### Work order 1
Answer these questions from the summary of the method and its results:
(a) Which model is the only one trained under T-Miss?
(b) In which single-modality setting do all methods perform worst?
(c) What fine-tuning approach is applied to the LLM backbone?
### Work order 2
For each statement, decide whether the summary of the method and its results supports it. Answer yes or no and quote the words that settle it.
(a) Token-Level Metric Regularization works by maximizing the distance between non-diagonal elements of the token similarity matrix.
(b) The token design requires architectural changes to the LLM.
(c) Removing only one of the two paths leaves performance unchanged.

### Document section
++++++
Beyond the primary regression loss, the authors introduce: (1) Consistency Learning to align the two paths; (2) Token-Level Metric Regularization to prevent fusion token collapse by maximizing the distance between non-diagonal elements of the token similarity matrix; (3) LoRA fine-tuning for the LLM backbone to avoid full-parameter training.

Key Experimental Results

Main Results (FS1000, 7-class, Spearman ↑ / MSE ↓, T-Miss indicates incomplete training data)

Method T-Miss {v,f} {v,a} {v} {a} Average {v,f,a}
ActionMAE 0.775/24.66 0.766/64.13 0.761/50.64 0.458/41.66 0.651/38.18 0.809/17.96
MoMKE 0.798/18.86 0.805/23.88 0.785/37.96 0.499/27.53 0.668/26.08 0.819/16.85
MCMoE 0.845/12.66 0.882/11.85 0.845/13.64 0.615/16.72 0.782/15.37 0.881/11.53
Ours 0.854/12.51 0.891/10.54 0.853/12.50 0.687/15.51 0.789/14.08 0.891/10.44
Δ vs SOTA {v,f} {v,a} {v} {a} Average {v,f,a}
ΔSpearman ↑1.1% ↑1.0% ↑0.9% ↑11.7% ↑0.9% ↑1.1%
ΔMSE ↓1.2% ↓11.1% ↓8.4% ↓7.2% ↓8.4% ↓9.5%

Note: Ours is the only model trained under T-Miss ✓, yet it outperforms all methods trained with complete data (T-Miss ✗) across nearly all composite modalities.

Key Findings

  • Training with incomplete data outperforms complete-data rivals: In extreme cases (e.g., audio only), the method shows an 11.7% Spearman gain over SOTA, suggesting LLM world knowledge provides a qualitative advantage in imputing missing semantics.
  • Complementarity of Path 1 & 2: Removing either path degrades performance; MDA's mask-adaptive fusion is critical for anti-hallucination.
  • Optimal Fusion Toekns \(K\): \(K=3\) aligns best with the difficulty/execution/artistry structure of AQA.
  • Audio Modality Difficulty: All methods perform worst on {a}-only settings due to lower correlation with action quality, but LIMSSR shows the highest relative gain, highlighting LLM inference power.

Highlights & Insights

  • Task Reformulation: Reframing IML from "reconstruction/distillation" to "conditional sequence reasoning" transforms a supervised-limited problem into a next-token inference problem.
  • Elegant Token Design: Boundary tokens + missing placeholders + fusion slots treat the LLM as a programmable "semantic calculator" without architectural changes.
  • Uncertainty Calibration: Encoding confidence through mask-aware paths and learnable \(\gamma_m\) provides a robust engineering solution to hallucination.
++++++
### Exercise data
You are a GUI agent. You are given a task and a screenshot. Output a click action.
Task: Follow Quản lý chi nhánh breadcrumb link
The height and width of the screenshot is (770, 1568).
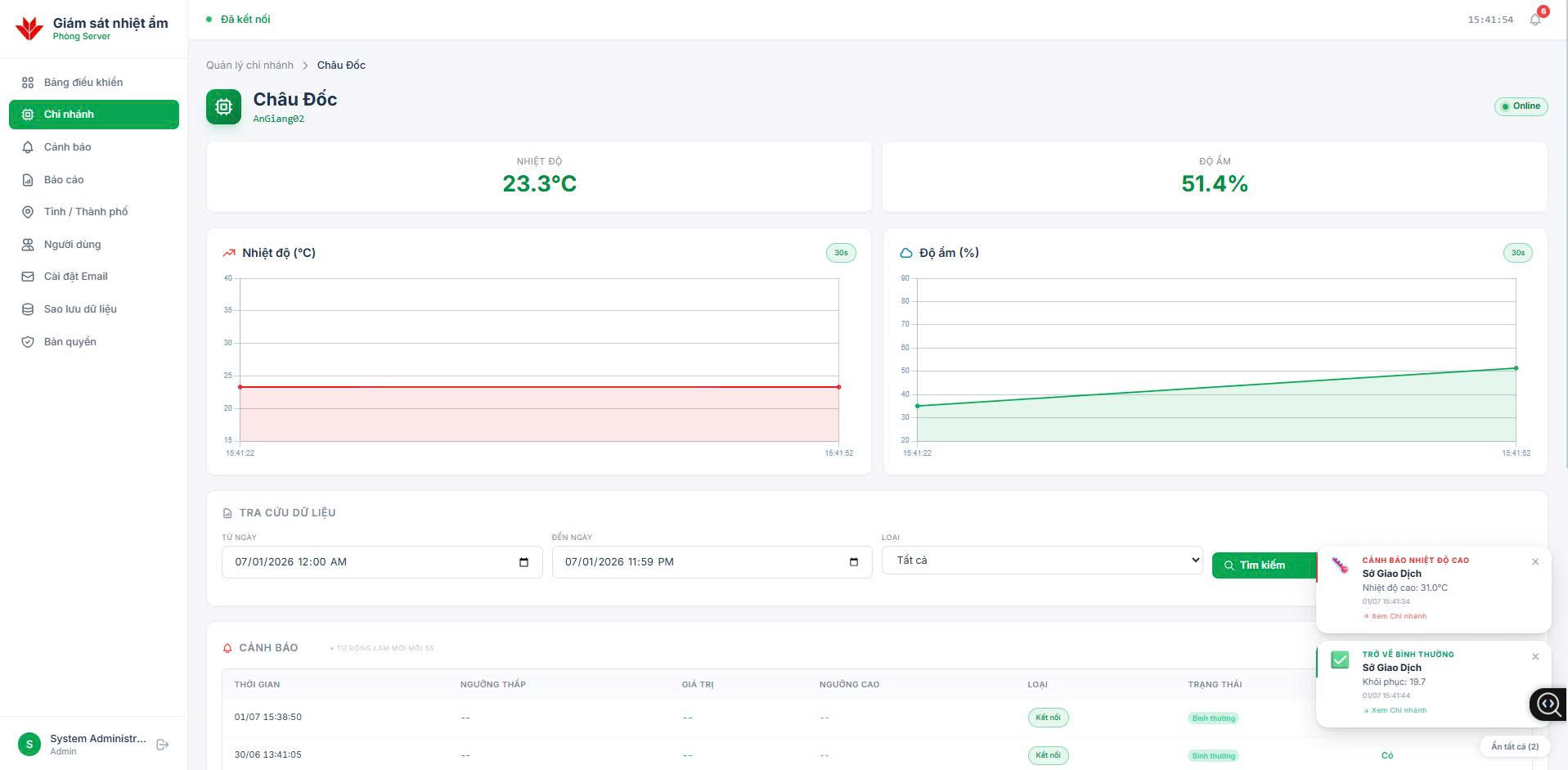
++++++
### Task solution 1
(a) Ours
(b) The {a}-only (audio only) setting
(c) LoRA fine-tuning

### Task solution 2
(a) Yes: "maximizing the distance between non-diagonal elements of the token similarity matrix"
(b) No: "without architectural changes"
(c) No: "Removing either path degrades performance"